2025-11-23T22:22:17.433145

CAPSim: A Fast CPU Performance Simulator Using Attention-based Predictor

Xu, Zhu, Zhang et al.
CPU simulators are vital for computer architecture research, primarily for estimating performance under different programs. This poses challenges for fast and accurate simulation of modern CPUs, especially in multi-core systems. Modern CPU peformance simulators such as GEM5 adopt the cycle-accurate and event-driven approach, which is timeconsuming to simulate the extensive microarchitectural behavior of a real benchmark running on out-of-order CPUs. Recently, machine leaning based approach has been proposed to improve simulation speed, but they are currently limited to estimating the cycles of basic blocks rather than the complete benchmark program. This paper introduces a novel ML-based CPU simulator named CAPSim, which uses an attention-based neural network performance predictor and instruction trace sampling method annotated with context. The attention mechanism effectively captures long-range influence within the instruction trace, emphasizing critical context information. This allows the model to improve performance prediction accuracy by focusing on important code instruction. CAPSim can predict the execution time of unseen benchmarks at a significantly fast speed compared with an accurate O3 simulator built with gem5. Our evaluation on a commercial Intel Xeon CPU demonstrates that CAPSim achieves a 2.2 - 8.3x speedup compared to using gem5 built simulator, which is superior to the cutting-edge deep learning approach
academic

CAPSim: A Fast CPU Performance Simulator Using Attention-based Predictor

Basic Information

  • Paper ID: 2510.10484
  • Title: CAPSim: A Fast CPU Performance Simulator Using Attention-based Predictor
  • Authors: Buqing Xu, Jianfeng Zhu, Yichi Zhang, Qinyi Cai, Guanhua Li, Shaojun Wei, Leibo Liu
  • Classification: cs.PF (Performance)
  • Publication Date: October 12, 2025
  • Institution: School of Integrated Circuits, Tsinghua University
  • Paper Link: https://arxiv.org/abs/2510.10484v1

Abstract

CPU simulators are critical for computer architecture research, primarily used to evaluate the performance of different programs. Modern CPU performance simulators such as GEM5 employ cycle-accurate and event-driven approaches, but they are prohibitively time-consuming when simulating complex microarchitectural behaviors of out-of-order CPUs on real benchmarks. This paper proposes CAPSim, a novel machine learning-driven CPU simulator based on an attention mechanism neural network performance predictor, employing an instruction trace sampling method with contextual annotations. The attention mechanism effectively captures long-range dependencies in instruction traces, emphasizing critical contextual information. Experimental results demonstrate that CAPSim achieves 2.2-8.3× speedup compared to the O3 simulator built with gem5.

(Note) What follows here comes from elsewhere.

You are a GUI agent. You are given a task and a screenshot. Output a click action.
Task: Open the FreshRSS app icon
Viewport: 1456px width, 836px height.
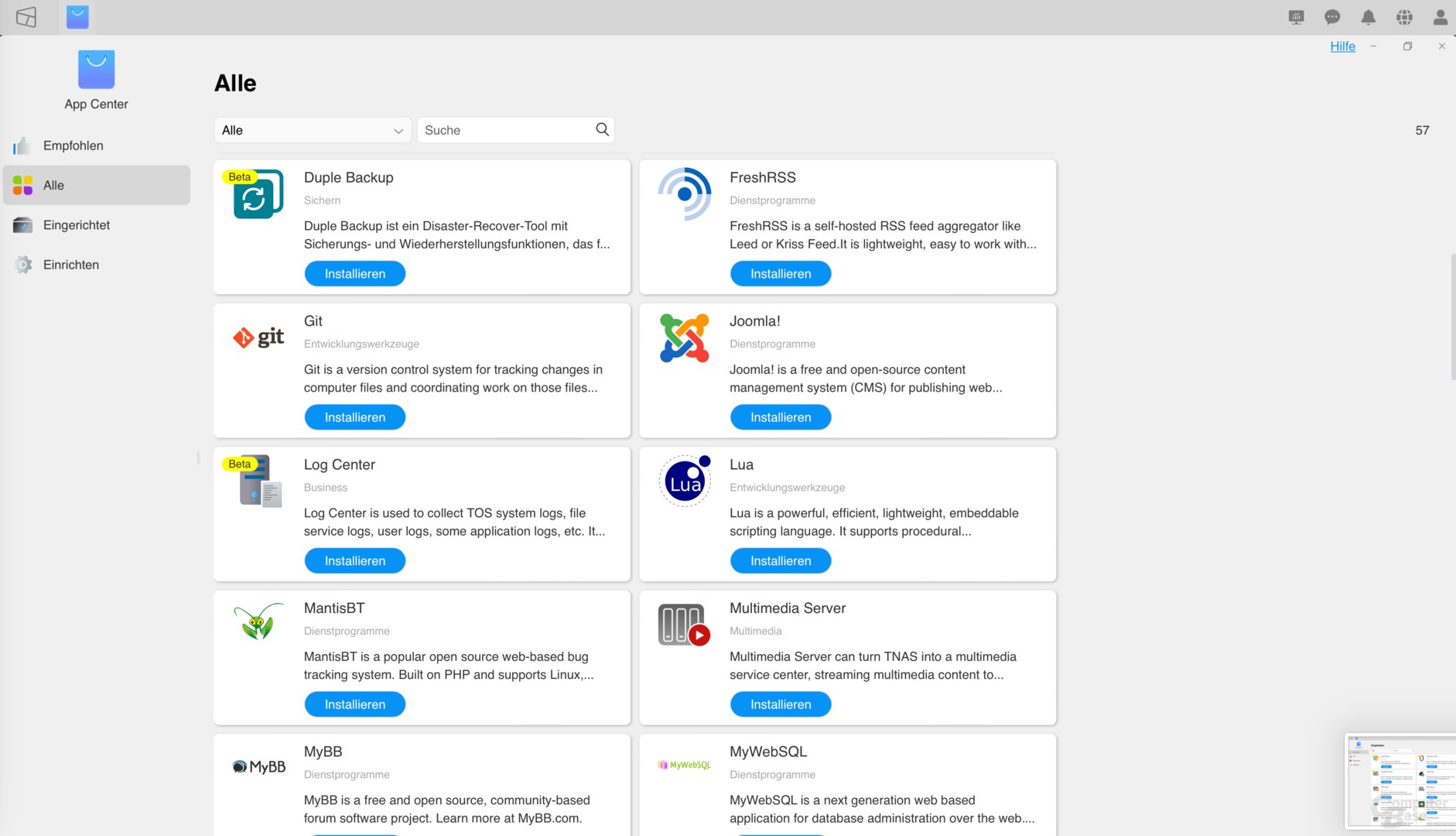pos(684,194)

Research Background and Motivation

Core Problems

  1. Performance Bottleneck of Traditional Simulators: Modern cycle-level simulators (such as gem5) are too slow when simulating complete benchmark programs, with primary causes including:
    • Cycle-accurate simulation is inherently a serial process, difficult to parallelize
    • Simulating modern out-of-order CPUs requires modeling all microarchitectural details, resulting in enormous computational overhead
  2. Limitations of Existing ML Methods: Existing machine learning approaches (such as Ithemal and Granite) are limited to predicting basic block throughput and cannot handle performance prediction for complete programs
  3. Accuracy-Speed Trade-off: Need to significantly improve simulation speed while maintaining prediction accuracy

Research Significance

  • CPU simulators are critical tools for computer architecture research
  • With increasing CPU microarchitectural complexity and widespread adoption of multi-core systems, traditional simulation methods face severe efficiency challenges
  • Fast and accurate performance prediction is essential for hardware-software co-design and optimization

Core Contributions

  1. Proposed Attention Mechanism-based CPU Performance Prediction Method: First application of attention mechanisms to instruction-level performance prediction, capable of capturing long-range dependencies between instructions, extending prediction capability from basic block level to complete program level
  2. Designed Complete CAPSim Simulator Framework: Integrating a fast functional simulator with fine-grained code block performance predictor, achieving balance between speed and accuracy
  3. Developed Accelerated Training Methods: Through clustering and sampling techniques, training datasets are partitioned into categories such as compute-intensive, memory-intensive, and control-intensive, significantly reducing training time and preventing overfitting
  4. Achieved Significant Performance Improvements: Achieving maximum 8.3× speedup on SPEC2017 benchmarks with average 4.9× speedup, while maintaining acceptable prediction accuracy

Methodology Details

Task Definition

Input: Instruction trace sequence and CPU context information (register state) Output: Execution time prediction for code fragments Objective: Significantly improve the speed of performance evaluation for complete benchmark programs while ensuring prediction accuracy

Model Architecture

1. Overall Architecture Design

CAPSim employs an end-to-end architecture containing the following components:

  • AtomicSimple CPU Simulator: Rapidly generates instruction traces
  • Instruction Sequence Slicer: Partitions long instruction sequences into manageable code fragments
  • Sampler: Reduces training data volume and accelerates training process
  • Attention-based Performance Predictor: Core prediction module

2. Theoretical Foundation

The paper models total execution time as:

Ttotal=n=1NtiαiT_{total} = \sum_{n=1}^{N} t_i \cdot \alpha_i

where tit_i is the ideal execution time of the i-th instruction and αi\alpha_i is the impact factor. Through introducing vector representations and attention mechanisms, the final formulation becomes:

Ttotal=i=1MMLP(Attention(contextM×E,TET,TET))T_{total} = \sum_{i=1}^{M} MLP(Attention(context_{M \times E}, T_E^T, T_E^T))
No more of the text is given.